If you enjoy dumb things, especially dumb things that don’t realize how dumb they are, then you’ll probably have a lot of fun with Live By Night. This is strange to say about a Ben Affleck movie, as thus far his directorial output has ranged from kinda smart (Gone Baby Gone) to smartly dumb (The Town) to smart dumbed down to an Oscar-y sheen (Argo) — all quite enjoyable. But his latest is something new. Adapted by Affleck from a novel by Dennis Lehane — as was Gone Baby Gone — Live By Night looks more like Ben Affleck was watching HBO late one night and thought “This is badass, but what if they were also from Boston?”

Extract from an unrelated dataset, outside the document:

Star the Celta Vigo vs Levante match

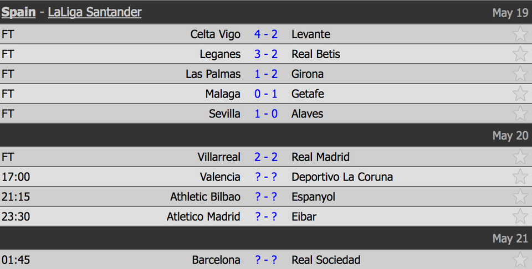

And thus Live By Night is this strange, dropped-ahsploitation version of Boardwalk Empire that seems like it was conceived by Troy Duffy and executed by HBO’s finest production team. It looks like Affleck created Live By Night’s protagonist, Joe Coughlin, by combining Boardwalk Empire‘s scarred WWI vet with a heart of gold (Richard Harrow), its broken WWI vet criminal striver (Jimmy Darmody), and its criminal mastermind (Nucky Thompson) into one character, and then gave him a Boston accent and a Scarface attitude. “All I gawt in this world is my word and my bawlls, and I’m sure as fack nawt gonna break em fa you queahs! You point yoah fackin fingah and say *I’m* the bad guy? The fack?”

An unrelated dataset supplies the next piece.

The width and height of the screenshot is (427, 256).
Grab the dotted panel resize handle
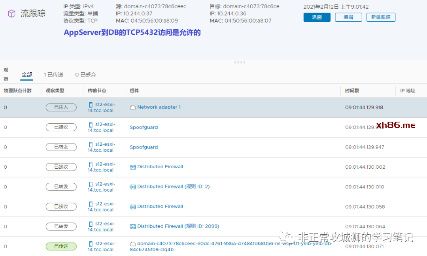239,62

I think Live By Night would’ve worked wonderfully as an HBO series (mainly because it already did). But shrunk down to movie form, all the compelling side stories and character vignettes are trimmed away and we’re left with a montage of five minute conflicts that Ben Affleck resolves by shooting everyone, with the help of his comical sidekick, played by Chris Messina. Afterwards he’ll lick his wounds, wax philosophical, and kiss a dame. Women in this story existing mainly to serve as motivations, trophies, or McGuffins. Coughlin’s first sexy time with the Cuban temptress, Graciela (played by Zoe Saldana), is set, hilariously, to swelling strings and operatic singing, as if Ben Affleck’s dick was the Maltese Falcon. After that, Graciela shows up periodically to say she’s worried about Joe and describe her latest altruistic venture, whether it be Cuban independence or building a battered women’s shelter. Think Kelly McDonald’s character in Boardwalk Empire, but if she was only allowed five minutes of screen time and had to rush through all the bullet points.

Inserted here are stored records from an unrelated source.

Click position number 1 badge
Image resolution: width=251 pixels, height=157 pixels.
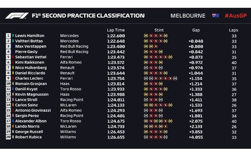point(8,36)
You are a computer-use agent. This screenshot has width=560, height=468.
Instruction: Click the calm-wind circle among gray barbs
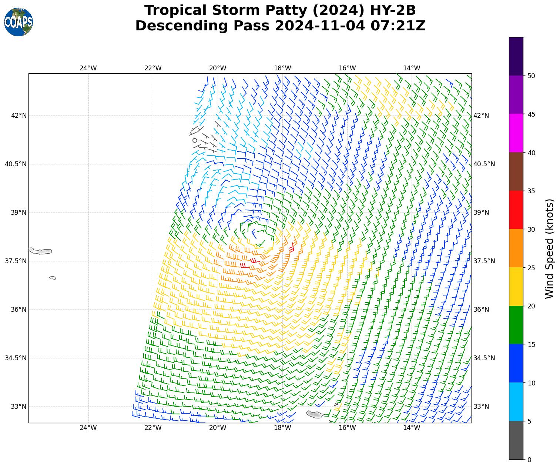coord(195,140)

Graciela basically performs the same function as some fedora guy on Reddit’s ethnic girlfriend, rarely seen or heard from but providing living proof of his egalitarian nature. (“The only colah I see is green,” I like to imagine Joe Coughlin growling.) The funniest moment of the film, bar none, is when some rival bad guy sneers at Affleck, “Hey Coughlin, is your girlfriend a spic or a n*gger?” To which Affleck growls “…both,” and shoots him dead. Magical.

Live By Night tips its hand when its characters keep referring to things that we haven’t actually seen happen, like when Graciela (pre-sexy times) tells Affleck “We know you do a lot of good in this town…” or when Elle Fanning, as the pretty and innocent daughter of the town sheriff (Chris Cooper) says to him, “My father always said there was good in you.”

Which is weird, because we the viewers have only seen Affleck’s character shoot people, sell booze, bang chicks, rob card games, wear cool hats, and wink at the audience (“M’lady.”). He’s a gangster with a heart of gold, they just yadda yadda’d the heart of gold part. “He buys poah people food and loves dahkies, who cayuhs? Fack you.”

Ben Affleck looks sort of funny in all the wide-brimmed hats and period costumes. Whereas actor-sized actors like Ryan Gosling or Michael Pitt make these clothes look impossibly cool, on a normie-sized galoot with broad shoulders like 6’4″ Ben Affleck, they look less like cool hats and more like one of those finger condoms my school librarian used to wear to keep from getting papercuts. The costumes wear him, like photobooth props. Actually, it’s kind of nice to know that not every handsome actor can pull them off.